Reisebericht Japan & Südkorea: Wertepartner mit eigenen Interessen

Reise des Auswärtigen Ausschusses nach Japan und Korea: Vom 11. bis zum 16. Februar reiste eine Delegation des Auswärtigen Ausschusses nach Japan und (Süd-) Korea. Teilnehmer waren Sevem Dagdelem (Linke), Thomas Erndl (CDU/CSU, Delegationsleiter), Jürgen Hardt (CDU/CSU), Uli Lechte (FDP) Mathias Moosbach (AfD), Michelle Müntefering (SPD), Nils Schmid (SPD) und Jürgen Trittin (Grüne).

Zusammenfassung

  • Sowohl Japan wie Korea haben die Bemühungen der Bundesregierung wie des Bundespräsidenten zur verstärkten Zusammenarbeit mit den Staaten des Indo-Pazifiks aufmerksam verfolgt und begrüßen sie.
  • Japan wie Südkorea sind stabile Demokratien mit einer funktionierenden Gewaltenteilung. Sie teilen nicht nur unsere Werte, sondern sind von einer vergleichbaren Interessenlage wie Deutschland geprägt. Japan, Korea und Deutschland verdanken ihren Wohlstand ihrer Einbindung in eine globalisierte Weltwirtschaft, sind aber in ihrer militärischen Sicherheit auf Bündnisse – vor allem mit den USA – angewiesen.
  • Die Herausforderungen durch den Angriff Russlands auf die Ukraine und der Aufstieg Chinas samt seinem zunehmend robusten Auftreten vor allem im Indo-Pazifik haben in allen drei Staaten die Suche nach neuen und stärkeren Allianzen befördert.
  • Japan, Korea wie Deutschland verstärken die Zusammenarbeit mit den USA – aber haben kein Interesse an einer Bipolarität zwischen China und den USA. Ihnen ist gemeinsam, dass sie sich in einer multipolaren Welt behaupten wollen und dafür plurilaterale Bündnisse mit Dritten suchen, umso die regelbasierte Weltordnung zu sichern.
  • Hinter dem Wort von der Wertepartnerschaft verbergen sich handfeste Interessen, die eine verstärkte Kooperation zwischen Europa und dem Indo-Pazifik nahelegen, die auch die Kooperation mit semi-demokratischen wie auch autoritären Gesellschaften einschließt.
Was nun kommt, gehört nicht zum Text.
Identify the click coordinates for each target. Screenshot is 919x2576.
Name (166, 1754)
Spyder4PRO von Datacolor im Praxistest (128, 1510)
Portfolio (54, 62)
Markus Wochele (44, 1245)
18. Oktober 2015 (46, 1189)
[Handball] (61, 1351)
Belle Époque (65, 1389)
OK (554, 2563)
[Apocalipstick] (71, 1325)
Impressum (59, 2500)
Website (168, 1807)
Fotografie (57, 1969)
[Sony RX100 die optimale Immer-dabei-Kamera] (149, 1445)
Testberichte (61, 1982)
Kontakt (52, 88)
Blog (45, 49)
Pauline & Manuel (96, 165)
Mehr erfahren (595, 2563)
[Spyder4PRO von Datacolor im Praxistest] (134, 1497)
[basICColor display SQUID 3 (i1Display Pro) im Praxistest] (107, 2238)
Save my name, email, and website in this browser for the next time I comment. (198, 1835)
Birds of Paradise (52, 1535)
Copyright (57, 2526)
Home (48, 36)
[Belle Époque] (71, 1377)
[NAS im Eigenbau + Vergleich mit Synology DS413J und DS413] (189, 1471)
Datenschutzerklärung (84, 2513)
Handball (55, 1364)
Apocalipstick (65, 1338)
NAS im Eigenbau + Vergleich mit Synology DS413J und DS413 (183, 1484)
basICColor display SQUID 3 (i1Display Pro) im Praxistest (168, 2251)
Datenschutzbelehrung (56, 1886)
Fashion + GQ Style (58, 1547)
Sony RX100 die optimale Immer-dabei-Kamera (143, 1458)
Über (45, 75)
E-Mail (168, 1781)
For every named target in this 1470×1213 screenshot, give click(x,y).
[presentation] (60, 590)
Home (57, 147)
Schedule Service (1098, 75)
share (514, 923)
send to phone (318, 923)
Dies gilt insbesondere für ASEAN-Staaten wie Vietnam oder Malaysia.
  • Die ähnliche geostrategische Interessenlage beinhaltet dabei durchaus unterschiedliche Interessen zwischen Japan, Korea und Deutschland. Alle drei sind nicht nur Partner, sondern auch Konkurrenten auf dem Weltmarkt, die etwa durch Standard- und Normsetzung ihre Märkte gestalten.
  • Zwischen Japan und Korea steht zudem, bei aller pragmatischen Zusammenarbeit in Sicherheitsfragen, die nicht aufgearbeitete Geschichte mit den Verbrechen Japans während der Besatzung bis 1945. Innenpolitisch motivierte nationalistische Erzählungen in Japan – aber auch in Korea – verstärken diese Kluft.
  • Japan sieht eine Verschärfung der Lage in der Straße von Taiwan mit großer Sorge. Korea sieht in Taiwan eher ein konkurrierendes Sicherheitsinteresse, das die USA vom Schutz Koreas ablenken könnte.
  • Japan wie Korea versuchen, ihre Wirtschaft zu diversifizieren und zu relokalisieren, um ihre – gegenüber Deutschland so sogar höhere – Export- und Marktabhängigkeit zu mindern. Beide setzen auf Kooperation mit den USA bei der Produktion hochmoderner Halbleiter, um den Vorsprung vor China auszubauen. Das Hochfahren der Produktion von Standardchips ist dagegen eher geeignet, die Abhängigkeit von Taiwan im Falle einer gewaltsamen Vereinigung zu mindern.
  • Japan wie Korea sehen in dem Krieg Russlands gegen die Ukraine eine massive Bedrohung der internationalen Ordnung und beteiligen sich an den Sanktionen Europas und der USA. Japan sieht den Krieg als unmittelbare Bedrohung – die Rückgabe der Kurilen ist so unwahrscheinlicher geworden. Korea sieht in Russland einen der großen Unterstützer Nordkoreas, aber versucht sich in einer Politik des Pragmatismus.
  • Die Rolle von Russland wie China gegenüber Nordkorea sehen beide Staaten als begrenzt unterstützend an. Eine Denuklearisierung der koreanischen Halbinsel ist in weiter Ferne. China wie Russland wollen die Nuklearambitionen Nordkoreas begrenzen, aber auf keinen Fall einen Zusammenbruch des Systems. Dies würde die Gefahr gerade für China beinhalten, dass amerikanische Truppen an ihrer Grenze stünden.
  • Japan wie Korea sind von den durch Russlands Krieg gestiegenen fossilen Energiepreisen betroffen. Japan bezieht noch Öl und Gas aus Russland. Beide Staaten haben noch keinen klaren Weg zur Dekarbonisierung eingeschlagen. Monopolistische, staatsnahe Strukturen der Energiewirtschaft bremsen und blockieren einen Ausbau der Erneuerbaren Energien.
  • Das Bekenntnis beider Staaten zur Atomenergie ist mehr Ankündigung, als dass es sich in tatsächlichen Investitionen niederschlägt. Zumindest in Korea gibt es Bezüge zur Diskussion um eine eigene atomare Bewaffnung.

Japan

Die innenpolitische Situation in Japan ist von der Rückkehr der Inflation – zum ersten Mal seit vielen Jahren – geprägt. Dies verschärft Verteilungskonflikte insbesondere, da gut 40 % der Beschäftigten – vor allem Frauen – prekär beschäftigt sind.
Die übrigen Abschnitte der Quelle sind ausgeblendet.